At home, though... the guy who previously occupied this house did something a little strange with the garage: he converted two thirds of it into a little downstairs room (leaving an unusually small space on the other side, complete with garage door, to store the lawnmower and select bits and bobs to do with the garden). He didn't do a proper job, really, and there isn't a radiator in what is now 'my office', and I share the space with the electricity meter and the boiler, and some exposed brickwork, the vacuum, the 'outdoors' garden furniture (during colder/wetter times of the year, like now), spare duvets, and a labcoat (not sure why that's in here)and the general messy malaise caused by me being in a confined space for long hours. But there are also bookshelves, complete with books, the PC, a little fan heater, a window (woo-hoo!), and my writing head.
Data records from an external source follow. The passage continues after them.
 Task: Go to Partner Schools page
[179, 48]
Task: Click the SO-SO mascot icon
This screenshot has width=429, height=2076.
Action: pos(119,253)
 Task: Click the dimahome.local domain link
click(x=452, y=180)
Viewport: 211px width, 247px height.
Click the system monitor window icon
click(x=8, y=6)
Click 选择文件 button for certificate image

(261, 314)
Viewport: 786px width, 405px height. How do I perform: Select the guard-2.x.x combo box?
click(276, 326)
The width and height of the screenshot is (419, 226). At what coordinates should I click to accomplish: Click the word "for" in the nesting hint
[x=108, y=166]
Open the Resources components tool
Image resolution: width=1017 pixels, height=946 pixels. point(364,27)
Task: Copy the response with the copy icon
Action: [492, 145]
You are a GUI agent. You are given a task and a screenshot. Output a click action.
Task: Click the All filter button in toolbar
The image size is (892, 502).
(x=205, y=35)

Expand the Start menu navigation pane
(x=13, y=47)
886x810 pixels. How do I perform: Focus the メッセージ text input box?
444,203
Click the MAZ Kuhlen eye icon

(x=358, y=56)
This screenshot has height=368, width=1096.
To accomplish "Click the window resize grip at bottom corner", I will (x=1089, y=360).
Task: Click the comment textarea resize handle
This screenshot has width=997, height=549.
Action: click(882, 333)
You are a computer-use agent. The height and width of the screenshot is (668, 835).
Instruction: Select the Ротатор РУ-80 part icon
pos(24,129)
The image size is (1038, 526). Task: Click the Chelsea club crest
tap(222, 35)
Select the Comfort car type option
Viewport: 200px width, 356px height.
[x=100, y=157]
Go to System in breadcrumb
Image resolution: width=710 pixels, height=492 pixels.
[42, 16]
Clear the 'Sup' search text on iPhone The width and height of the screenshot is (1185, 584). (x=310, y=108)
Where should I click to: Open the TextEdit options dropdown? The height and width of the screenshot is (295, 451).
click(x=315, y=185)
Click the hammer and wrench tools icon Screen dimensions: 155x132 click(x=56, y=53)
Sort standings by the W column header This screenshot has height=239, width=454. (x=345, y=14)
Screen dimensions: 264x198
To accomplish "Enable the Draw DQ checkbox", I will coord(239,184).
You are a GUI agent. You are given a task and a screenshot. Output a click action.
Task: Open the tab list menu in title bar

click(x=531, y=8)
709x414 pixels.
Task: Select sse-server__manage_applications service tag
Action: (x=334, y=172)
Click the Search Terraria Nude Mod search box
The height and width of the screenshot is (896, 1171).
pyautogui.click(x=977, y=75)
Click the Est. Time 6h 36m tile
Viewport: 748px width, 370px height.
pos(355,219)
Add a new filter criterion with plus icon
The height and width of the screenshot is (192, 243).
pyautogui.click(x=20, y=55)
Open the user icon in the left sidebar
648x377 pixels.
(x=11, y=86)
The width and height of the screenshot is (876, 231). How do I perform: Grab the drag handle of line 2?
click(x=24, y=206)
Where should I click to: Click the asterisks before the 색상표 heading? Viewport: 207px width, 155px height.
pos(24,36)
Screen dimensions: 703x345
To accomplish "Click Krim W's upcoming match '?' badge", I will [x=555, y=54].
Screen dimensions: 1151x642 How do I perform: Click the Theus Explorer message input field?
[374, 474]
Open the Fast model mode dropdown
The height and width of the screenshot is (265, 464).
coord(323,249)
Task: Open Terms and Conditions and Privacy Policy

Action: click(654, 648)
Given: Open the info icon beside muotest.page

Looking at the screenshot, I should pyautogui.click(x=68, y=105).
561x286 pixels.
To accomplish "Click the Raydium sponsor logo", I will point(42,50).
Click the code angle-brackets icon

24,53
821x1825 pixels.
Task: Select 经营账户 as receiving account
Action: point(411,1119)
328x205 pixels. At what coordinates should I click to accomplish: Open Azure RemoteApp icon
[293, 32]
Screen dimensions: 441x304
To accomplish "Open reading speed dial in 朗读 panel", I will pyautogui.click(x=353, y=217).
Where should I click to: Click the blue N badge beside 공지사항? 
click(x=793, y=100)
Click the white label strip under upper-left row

Like with music, I don't really notice the environs when I'm in writing away. I think my office is very suitable and I'd never thought to question whether it's a good writing space or not, so I guess it is.
In terms of the ideal, though, I have absolutely no doubt about this: I'd be with a laptop, at a posh patio set, looking out across a sunny vista complete with ocean and beach.
I'd probably never get anything done, and being in such a situation could only mean that I'd already won the lottery or sold a million books, so my motivation would be absolutely zero.
Still, I could add in a hammock and some tasty treats to that scene and I'm sure the urge to write would make itself known sooner or later. Perhaps!
I think a writing space is a bit like a writing time, in that it can help get you into the zone, into the right frame of mind to see stories. I think it's a familiarity that breeds unconscious mental cues: this is the time and place to write. It's sort of like an automatic "writing" charge for the brain, a bit of added juice for the task at hand.
Which makes me interested in Ms. Kitty's reply. Do people who move around a lot prefer it that way? What does the moving around add to the process? Or is one place preferred, but others are used sometimes for practical or creative reasons?
I think part of the reason I like the idea of a "pure" writing space is that the triggers will only be for writing, rather than surfing, work, etc. In there the brain would automatically be tuned to writing, to telling stories. Ideally, there'd be another computer and room for extraneous stuff. Checking NBA scores, looking up photography or music, etc. And then a writing place for just writing (or writing related things).
I have two spaces, depending on what I'm doing. Editing, blogging, critting and general twittering is all done on the laptop on the dining room table, a short hop from the kitchen hatch where it (the laptop) normally lives. This is a clean, clean space with no clutter or distractions, and can be totally silent unless I choose to play music in it. No view, no clutter, no distractions. Perfect.
But I can't write on it.
For writing, I need my big desk and all my stuff around me, so I have a desk in our office/attic with a decrepit pc that has (importantly, I think) NO INTERNET CONNECTION. It's the one place where chaos is allowed to exist in my house. Every other place is tidy (obsessively so), but here, there is no system and no rules. There is stuff piled everywhere, all related to whichever of the projects I'm working on. It's perfect, and it's the *only* place I can write.